*Information provided*
※
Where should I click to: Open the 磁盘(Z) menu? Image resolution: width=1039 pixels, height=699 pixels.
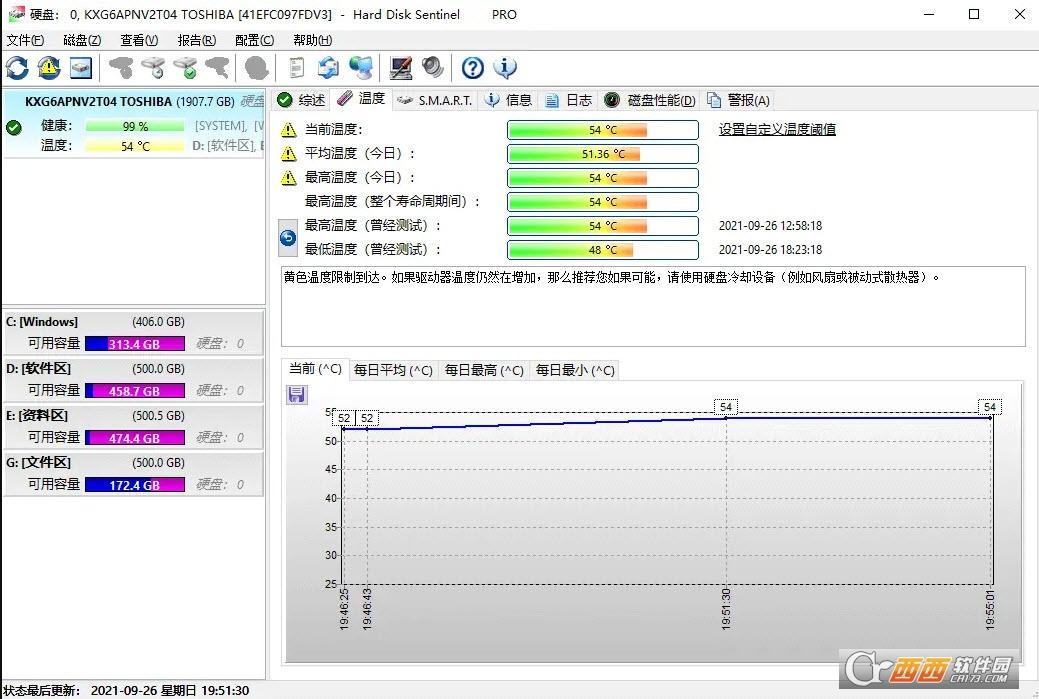[81, 40]

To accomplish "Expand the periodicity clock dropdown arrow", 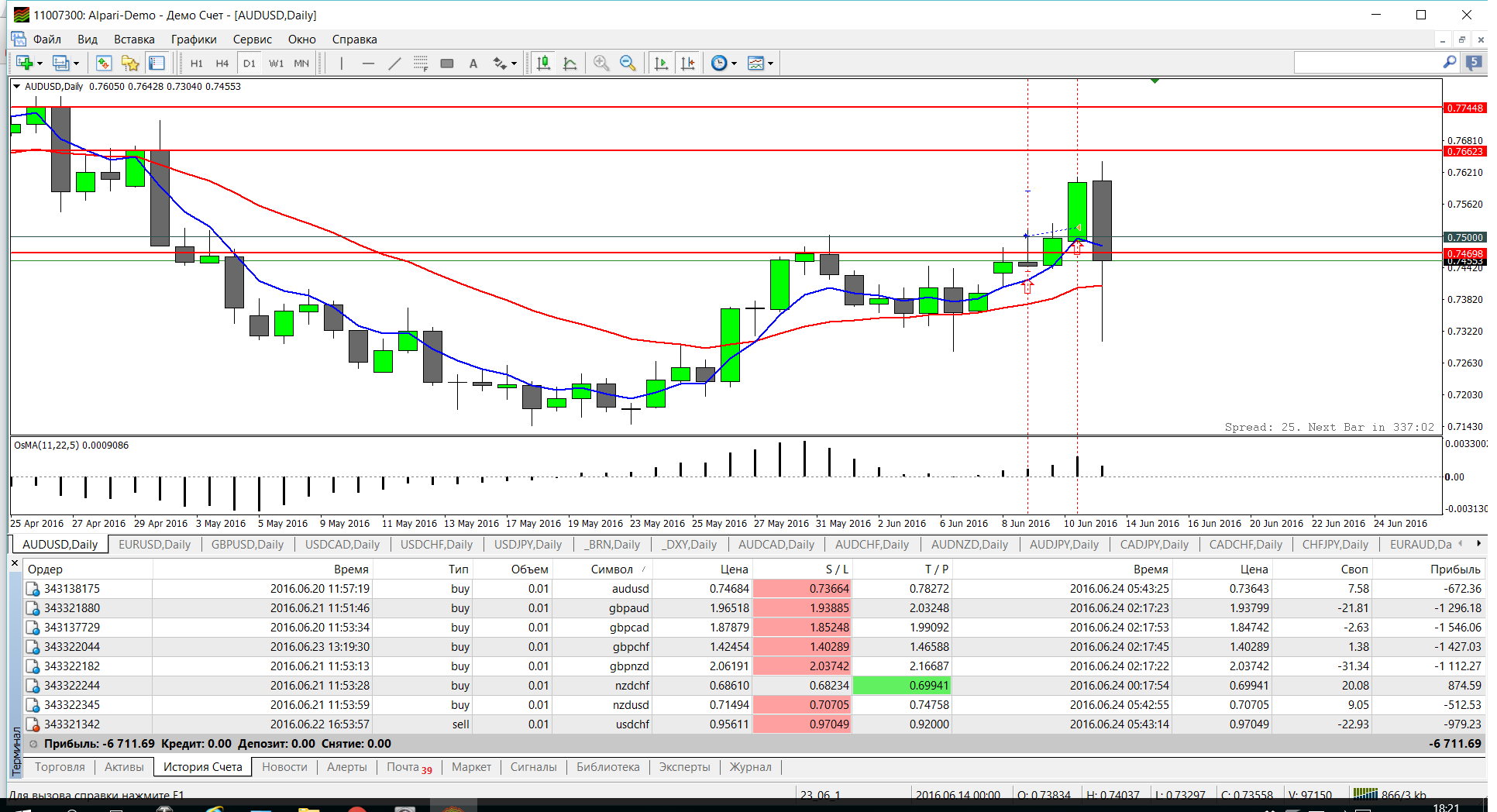I will 735,64.
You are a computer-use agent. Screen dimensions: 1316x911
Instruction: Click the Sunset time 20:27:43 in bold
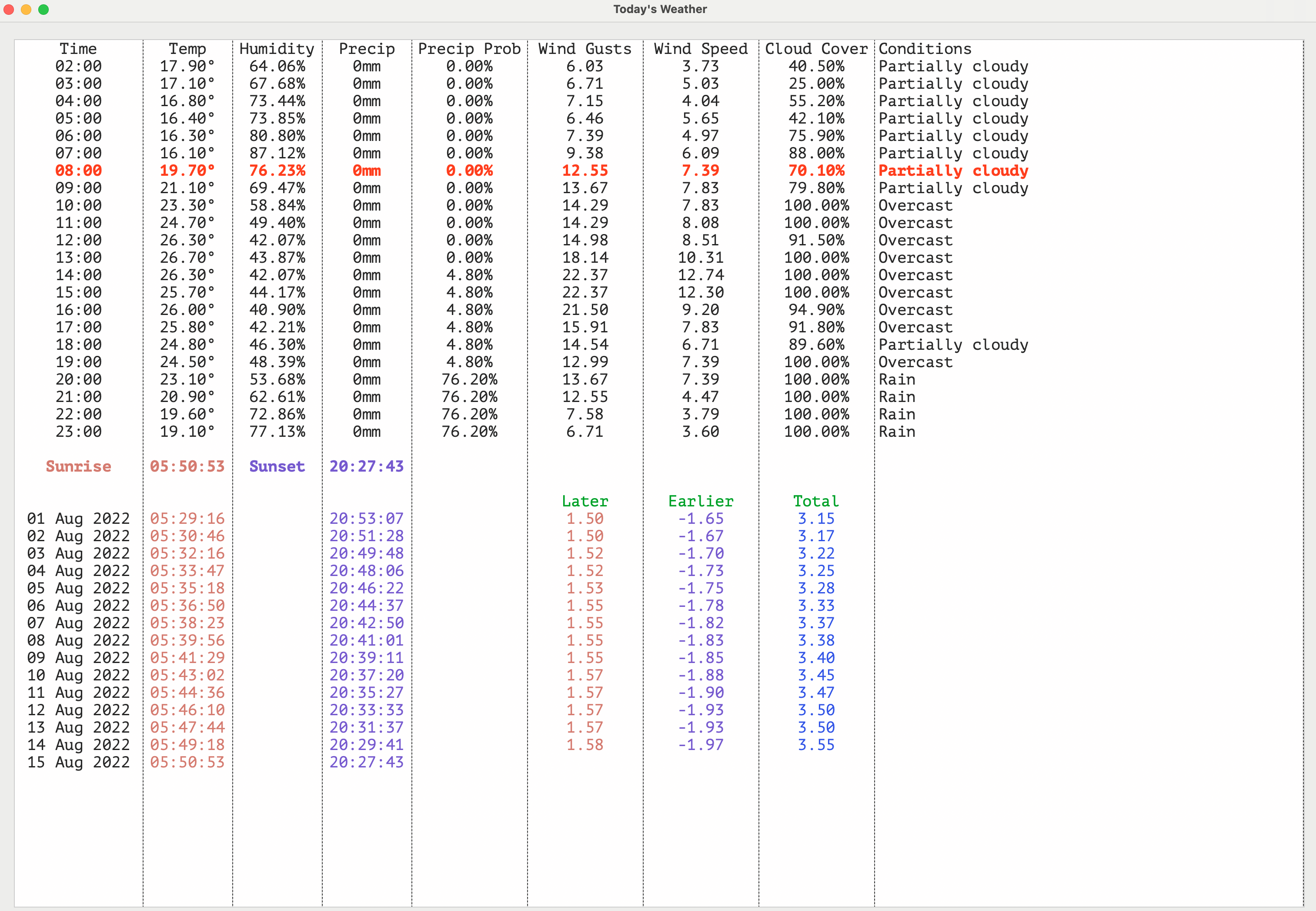click(366, 466)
※
*Aim of the task*
Retype the records from the line containing "You are a computer-use" through the end of the records, leaving out the pictures.

*Complete response*
You are a computer-use agent. Screen dimensions: 1316x911
Instruction: Click the Sunset time 20:27:43 in bold
click(366, 466)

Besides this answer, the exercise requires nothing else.